“Verona è la mia casa e come Presidente della Camera sento forte l’impegno di rappresentare la mia città nel miglior modo possibile. Sono orgoglioso che Verona in questi anni sia stata protagonista a livello internazionale, con il G7 dei Parlamenti a guida italiana che ho fortemente voluto nella nostra città e, oggi, con le Olimpiadi e le Paralimpiadi. Parlare con le autorità internazionali di Verona è un orgoglio e ogni volta conferma il suo fascino riconosciuto in tutto il mondo”.
Così il Presidente della Camera dei deputati, Lorenzo Fontana, ricevendo ieri sera nella basilica maggiore di San Zeno il premio dell’associazione Next Verona intitolato alla memoria della solidarietà veronese negli anni della carestia e dei saccheggi del XVI secolo e simbolicamente intitolato alla Taola dei Pitochi, dove i poveri trovavano ristoro e generi alimentari.
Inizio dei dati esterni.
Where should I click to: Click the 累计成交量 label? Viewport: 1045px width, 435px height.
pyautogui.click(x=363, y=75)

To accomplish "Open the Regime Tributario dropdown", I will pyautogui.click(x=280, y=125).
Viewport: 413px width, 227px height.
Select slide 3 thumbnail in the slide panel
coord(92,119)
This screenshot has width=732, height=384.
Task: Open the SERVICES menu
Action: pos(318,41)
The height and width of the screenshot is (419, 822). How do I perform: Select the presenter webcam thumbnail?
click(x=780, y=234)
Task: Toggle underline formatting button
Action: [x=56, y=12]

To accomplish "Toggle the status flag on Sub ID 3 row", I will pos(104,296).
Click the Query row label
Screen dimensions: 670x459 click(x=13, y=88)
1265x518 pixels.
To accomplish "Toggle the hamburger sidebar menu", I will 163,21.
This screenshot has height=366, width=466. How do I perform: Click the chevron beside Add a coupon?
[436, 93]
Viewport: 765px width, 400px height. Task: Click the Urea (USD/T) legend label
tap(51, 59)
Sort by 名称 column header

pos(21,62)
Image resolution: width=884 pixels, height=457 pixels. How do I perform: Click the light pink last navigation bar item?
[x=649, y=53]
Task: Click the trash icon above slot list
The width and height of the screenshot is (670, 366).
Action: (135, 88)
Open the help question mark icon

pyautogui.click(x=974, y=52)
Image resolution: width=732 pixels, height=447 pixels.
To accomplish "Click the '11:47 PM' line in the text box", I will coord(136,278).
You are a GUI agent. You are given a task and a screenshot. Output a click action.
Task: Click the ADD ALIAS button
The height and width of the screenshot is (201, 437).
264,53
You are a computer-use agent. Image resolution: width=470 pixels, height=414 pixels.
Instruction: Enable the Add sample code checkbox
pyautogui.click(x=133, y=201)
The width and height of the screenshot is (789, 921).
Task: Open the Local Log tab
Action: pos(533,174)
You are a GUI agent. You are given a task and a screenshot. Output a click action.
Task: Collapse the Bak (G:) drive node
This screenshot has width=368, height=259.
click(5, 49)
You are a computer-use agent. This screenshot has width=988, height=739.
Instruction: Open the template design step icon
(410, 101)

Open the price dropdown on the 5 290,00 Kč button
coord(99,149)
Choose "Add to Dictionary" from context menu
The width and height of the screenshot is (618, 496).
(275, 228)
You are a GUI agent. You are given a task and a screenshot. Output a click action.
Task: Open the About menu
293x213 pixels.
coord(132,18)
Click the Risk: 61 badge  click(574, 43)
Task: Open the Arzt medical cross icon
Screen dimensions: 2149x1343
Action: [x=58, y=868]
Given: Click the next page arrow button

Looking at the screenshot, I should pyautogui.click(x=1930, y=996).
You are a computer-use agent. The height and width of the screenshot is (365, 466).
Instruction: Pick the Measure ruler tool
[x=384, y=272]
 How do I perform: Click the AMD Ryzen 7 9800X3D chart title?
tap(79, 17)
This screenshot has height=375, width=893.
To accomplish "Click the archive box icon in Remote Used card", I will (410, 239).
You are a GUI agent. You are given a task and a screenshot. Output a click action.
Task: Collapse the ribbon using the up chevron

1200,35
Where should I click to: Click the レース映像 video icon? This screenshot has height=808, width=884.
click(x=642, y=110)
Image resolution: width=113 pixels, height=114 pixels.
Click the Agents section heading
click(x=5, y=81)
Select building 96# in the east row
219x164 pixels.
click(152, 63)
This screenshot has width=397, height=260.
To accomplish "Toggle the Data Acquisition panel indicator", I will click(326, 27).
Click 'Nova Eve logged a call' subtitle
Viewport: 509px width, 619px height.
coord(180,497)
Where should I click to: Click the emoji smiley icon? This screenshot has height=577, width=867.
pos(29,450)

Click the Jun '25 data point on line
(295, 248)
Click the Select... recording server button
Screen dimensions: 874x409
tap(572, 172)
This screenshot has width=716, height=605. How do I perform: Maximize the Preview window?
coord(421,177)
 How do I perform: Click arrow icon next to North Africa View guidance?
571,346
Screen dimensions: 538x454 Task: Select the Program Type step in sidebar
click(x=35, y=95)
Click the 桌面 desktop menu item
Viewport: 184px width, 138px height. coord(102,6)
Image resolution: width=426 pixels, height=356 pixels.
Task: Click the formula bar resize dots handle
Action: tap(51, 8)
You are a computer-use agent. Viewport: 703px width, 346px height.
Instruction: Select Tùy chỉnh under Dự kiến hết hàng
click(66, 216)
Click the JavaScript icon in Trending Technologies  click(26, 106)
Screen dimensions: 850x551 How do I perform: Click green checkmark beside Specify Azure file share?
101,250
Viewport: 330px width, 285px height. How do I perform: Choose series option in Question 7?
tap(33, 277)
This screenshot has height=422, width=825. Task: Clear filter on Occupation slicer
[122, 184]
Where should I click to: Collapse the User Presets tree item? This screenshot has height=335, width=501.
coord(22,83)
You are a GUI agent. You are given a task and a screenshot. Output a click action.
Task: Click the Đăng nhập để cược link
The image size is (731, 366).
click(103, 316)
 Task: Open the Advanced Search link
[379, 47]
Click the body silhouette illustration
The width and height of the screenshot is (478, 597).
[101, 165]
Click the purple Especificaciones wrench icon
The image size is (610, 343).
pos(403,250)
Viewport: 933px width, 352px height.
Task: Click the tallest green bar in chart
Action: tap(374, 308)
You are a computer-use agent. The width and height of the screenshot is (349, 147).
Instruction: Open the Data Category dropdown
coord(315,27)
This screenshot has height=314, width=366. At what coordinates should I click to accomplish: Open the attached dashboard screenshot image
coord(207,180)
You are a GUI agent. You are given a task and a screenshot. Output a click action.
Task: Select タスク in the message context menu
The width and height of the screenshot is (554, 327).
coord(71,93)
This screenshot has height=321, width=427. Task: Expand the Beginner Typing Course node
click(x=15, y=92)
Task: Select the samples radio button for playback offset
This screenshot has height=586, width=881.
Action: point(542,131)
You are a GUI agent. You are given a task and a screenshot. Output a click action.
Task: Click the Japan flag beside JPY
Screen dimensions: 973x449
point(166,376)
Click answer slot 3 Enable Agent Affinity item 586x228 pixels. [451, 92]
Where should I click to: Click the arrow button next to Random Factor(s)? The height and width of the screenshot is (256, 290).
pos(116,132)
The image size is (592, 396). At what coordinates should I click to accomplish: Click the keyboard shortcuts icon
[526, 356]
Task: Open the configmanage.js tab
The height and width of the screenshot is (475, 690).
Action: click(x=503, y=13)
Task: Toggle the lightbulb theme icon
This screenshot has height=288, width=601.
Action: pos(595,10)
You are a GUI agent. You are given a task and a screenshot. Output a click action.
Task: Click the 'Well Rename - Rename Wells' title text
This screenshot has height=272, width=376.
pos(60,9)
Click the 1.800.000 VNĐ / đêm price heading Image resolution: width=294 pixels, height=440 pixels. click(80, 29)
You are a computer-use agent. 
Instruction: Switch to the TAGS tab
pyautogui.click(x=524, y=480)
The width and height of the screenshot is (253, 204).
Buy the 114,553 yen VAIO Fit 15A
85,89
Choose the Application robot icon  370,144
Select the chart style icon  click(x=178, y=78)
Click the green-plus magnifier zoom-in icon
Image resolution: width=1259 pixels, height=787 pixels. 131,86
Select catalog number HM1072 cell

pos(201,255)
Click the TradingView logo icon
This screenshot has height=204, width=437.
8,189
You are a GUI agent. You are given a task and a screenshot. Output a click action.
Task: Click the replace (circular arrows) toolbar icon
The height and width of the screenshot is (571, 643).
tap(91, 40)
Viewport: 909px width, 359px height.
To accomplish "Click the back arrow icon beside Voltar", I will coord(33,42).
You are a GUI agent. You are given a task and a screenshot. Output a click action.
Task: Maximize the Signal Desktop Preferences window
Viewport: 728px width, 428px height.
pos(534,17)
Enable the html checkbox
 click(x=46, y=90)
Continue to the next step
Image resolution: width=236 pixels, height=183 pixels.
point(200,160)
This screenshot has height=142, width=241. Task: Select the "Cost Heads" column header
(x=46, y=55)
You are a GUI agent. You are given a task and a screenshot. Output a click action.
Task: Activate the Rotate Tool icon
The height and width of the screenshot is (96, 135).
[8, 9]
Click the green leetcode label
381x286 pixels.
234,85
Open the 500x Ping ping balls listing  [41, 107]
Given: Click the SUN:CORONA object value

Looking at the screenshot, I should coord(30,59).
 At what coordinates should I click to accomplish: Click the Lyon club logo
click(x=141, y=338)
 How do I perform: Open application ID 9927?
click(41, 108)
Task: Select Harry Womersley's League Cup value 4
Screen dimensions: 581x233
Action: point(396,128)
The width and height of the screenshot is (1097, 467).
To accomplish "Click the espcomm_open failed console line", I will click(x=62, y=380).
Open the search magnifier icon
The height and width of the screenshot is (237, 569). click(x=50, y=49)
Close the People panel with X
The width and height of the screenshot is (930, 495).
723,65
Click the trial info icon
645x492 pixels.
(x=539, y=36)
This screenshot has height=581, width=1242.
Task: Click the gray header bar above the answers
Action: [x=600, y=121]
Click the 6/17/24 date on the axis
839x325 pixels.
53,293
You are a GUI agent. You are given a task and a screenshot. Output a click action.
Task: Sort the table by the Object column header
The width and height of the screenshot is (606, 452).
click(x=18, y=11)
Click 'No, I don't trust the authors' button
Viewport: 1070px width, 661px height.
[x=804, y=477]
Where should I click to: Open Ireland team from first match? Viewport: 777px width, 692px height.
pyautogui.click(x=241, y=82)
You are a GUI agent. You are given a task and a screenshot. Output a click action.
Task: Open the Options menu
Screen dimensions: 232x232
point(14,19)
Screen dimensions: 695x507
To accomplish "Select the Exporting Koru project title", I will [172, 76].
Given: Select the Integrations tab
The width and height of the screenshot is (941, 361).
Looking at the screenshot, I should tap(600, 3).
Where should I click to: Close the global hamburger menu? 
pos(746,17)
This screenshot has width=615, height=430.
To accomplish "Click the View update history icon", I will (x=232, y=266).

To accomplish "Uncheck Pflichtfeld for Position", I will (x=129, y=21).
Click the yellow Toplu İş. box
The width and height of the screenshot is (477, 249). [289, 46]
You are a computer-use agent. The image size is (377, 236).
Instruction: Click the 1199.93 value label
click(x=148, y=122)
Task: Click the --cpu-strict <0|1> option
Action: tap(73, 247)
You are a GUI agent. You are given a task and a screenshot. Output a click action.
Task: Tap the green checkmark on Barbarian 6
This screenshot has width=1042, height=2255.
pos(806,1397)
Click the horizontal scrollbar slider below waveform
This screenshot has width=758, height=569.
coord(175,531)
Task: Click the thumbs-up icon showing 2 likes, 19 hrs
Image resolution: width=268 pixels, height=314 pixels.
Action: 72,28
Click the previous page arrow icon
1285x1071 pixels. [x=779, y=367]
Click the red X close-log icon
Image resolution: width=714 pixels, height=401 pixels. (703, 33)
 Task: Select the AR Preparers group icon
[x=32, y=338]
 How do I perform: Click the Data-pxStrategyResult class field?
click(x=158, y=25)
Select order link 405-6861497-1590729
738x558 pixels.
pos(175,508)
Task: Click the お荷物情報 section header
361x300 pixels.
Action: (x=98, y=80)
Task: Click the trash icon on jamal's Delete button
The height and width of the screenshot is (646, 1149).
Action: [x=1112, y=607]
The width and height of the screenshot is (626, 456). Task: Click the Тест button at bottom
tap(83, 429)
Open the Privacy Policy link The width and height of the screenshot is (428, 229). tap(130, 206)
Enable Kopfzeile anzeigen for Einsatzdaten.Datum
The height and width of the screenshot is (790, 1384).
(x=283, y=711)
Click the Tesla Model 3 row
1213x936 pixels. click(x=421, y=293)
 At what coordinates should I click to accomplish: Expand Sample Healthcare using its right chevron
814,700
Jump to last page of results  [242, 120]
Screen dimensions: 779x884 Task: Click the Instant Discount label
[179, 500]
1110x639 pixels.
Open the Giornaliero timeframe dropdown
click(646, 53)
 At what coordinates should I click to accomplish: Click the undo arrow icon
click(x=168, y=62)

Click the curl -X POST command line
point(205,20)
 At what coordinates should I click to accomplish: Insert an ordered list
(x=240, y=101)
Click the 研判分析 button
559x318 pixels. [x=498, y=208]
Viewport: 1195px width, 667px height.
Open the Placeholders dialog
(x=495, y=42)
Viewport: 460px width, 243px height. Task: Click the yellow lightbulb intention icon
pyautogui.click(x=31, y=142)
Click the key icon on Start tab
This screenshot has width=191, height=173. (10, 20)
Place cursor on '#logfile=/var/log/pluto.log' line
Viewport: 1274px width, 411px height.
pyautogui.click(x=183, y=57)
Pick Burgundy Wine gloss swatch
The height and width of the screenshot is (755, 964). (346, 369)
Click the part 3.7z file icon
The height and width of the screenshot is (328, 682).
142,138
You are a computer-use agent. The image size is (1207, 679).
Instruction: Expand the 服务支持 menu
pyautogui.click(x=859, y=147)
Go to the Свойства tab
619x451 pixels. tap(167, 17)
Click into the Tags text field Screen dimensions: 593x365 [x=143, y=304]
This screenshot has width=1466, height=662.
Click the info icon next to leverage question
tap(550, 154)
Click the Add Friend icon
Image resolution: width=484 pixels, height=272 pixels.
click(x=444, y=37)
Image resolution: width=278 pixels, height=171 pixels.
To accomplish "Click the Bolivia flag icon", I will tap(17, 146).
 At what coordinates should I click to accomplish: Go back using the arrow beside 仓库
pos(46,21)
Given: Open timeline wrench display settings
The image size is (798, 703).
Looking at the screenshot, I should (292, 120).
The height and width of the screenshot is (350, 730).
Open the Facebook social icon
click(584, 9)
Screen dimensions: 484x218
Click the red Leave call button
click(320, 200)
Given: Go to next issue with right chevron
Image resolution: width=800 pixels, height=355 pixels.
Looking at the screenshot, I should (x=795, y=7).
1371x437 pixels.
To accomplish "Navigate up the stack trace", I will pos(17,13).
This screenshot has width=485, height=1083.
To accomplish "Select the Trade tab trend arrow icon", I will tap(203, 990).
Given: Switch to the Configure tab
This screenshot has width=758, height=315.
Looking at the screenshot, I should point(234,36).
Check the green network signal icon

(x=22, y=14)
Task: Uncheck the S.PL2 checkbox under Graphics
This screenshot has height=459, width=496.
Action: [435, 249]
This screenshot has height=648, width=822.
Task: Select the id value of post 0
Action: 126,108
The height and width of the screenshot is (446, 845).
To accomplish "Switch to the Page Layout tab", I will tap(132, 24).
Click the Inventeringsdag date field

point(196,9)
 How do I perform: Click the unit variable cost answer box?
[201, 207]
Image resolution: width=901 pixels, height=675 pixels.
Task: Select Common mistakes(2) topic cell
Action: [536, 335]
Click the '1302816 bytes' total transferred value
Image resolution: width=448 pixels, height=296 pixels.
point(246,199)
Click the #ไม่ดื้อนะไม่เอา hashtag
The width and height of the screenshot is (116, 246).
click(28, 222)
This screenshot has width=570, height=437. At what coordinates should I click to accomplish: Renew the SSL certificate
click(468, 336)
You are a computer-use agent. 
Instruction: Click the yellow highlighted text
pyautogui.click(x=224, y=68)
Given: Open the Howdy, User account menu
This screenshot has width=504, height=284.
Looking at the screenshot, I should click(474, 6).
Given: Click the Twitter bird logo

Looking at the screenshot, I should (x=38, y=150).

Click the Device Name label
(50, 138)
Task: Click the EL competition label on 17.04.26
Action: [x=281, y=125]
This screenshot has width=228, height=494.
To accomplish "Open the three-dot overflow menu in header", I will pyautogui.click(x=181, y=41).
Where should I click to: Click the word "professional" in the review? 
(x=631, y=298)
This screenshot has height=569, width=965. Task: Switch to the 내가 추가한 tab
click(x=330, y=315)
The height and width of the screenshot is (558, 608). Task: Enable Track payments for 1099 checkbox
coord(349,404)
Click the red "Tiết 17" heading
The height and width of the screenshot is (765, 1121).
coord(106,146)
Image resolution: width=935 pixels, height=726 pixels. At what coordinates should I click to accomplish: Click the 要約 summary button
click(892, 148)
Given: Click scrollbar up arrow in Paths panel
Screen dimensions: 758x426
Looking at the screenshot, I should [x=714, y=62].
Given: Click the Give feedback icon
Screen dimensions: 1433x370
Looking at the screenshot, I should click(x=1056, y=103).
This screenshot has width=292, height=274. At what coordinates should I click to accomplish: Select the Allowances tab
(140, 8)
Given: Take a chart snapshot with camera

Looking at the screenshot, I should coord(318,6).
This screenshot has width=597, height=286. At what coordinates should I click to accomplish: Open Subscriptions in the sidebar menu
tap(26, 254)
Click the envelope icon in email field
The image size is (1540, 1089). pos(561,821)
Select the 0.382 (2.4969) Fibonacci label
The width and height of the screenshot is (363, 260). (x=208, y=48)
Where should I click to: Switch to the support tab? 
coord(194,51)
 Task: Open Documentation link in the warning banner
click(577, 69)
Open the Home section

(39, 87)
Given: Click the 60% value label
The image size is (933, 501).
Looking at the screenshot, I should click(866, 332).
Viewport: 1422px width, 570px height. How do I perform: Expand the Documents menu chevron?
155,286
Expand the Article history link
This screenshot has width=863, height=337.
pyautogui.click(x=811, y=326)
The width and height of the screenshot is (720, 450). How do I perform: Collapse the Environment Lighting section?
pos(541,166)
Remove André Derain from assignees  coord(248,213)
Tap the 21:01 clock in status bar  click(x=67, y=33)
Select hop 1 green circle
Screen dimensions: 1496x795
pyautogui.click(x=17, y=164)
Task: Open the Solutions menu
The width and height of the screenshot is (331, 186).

“Al Presidente Lorenzo Fontana per aver incarnato i valori della veronesità, sia come natali sia come azione quotidiana che rende lustro alla città, e i valori della solidarietà fin dalla creazione del Ministero per la famiglia e le disabilità, che volle fortemente e di cui fu il primo esponente”, ha detto il fondatore di Next Verona, Stefano Bertoncelli, illustrando le motivazioni del riconoscimento. Fontana, ringraziando Bertoncelli, il Presidente Alessandro Marini, i 24 componenti del direttivo e tutti gli associati ha parlato anche delle sue origini nel quartiere Saval.
“Un quartiere che in quegli anni era molto ‘frizzante’ e non certo facile – ha detto – ma a cui devo molto e che mi ha donato un forte senso di appartenenza. Sono grato a una comunità che mi ha dato tanti punti di riferimento che nelle difficoltà aiutano sempre ad andare avanti”, ha detto. Proprio al Saval Bertoncelli ha ambientato il suo componimento poetico “El bocia el ghe la fata”, raccontando la storia del Presidente della Camera e delle sue origini. Nel pubblico anche la Maestra Paola delle scuole Solinas e l’allora vicario parrocchiale della chiesa di Santa Maria Regina don Gianni Ballarini, oggi abate di San Zeno.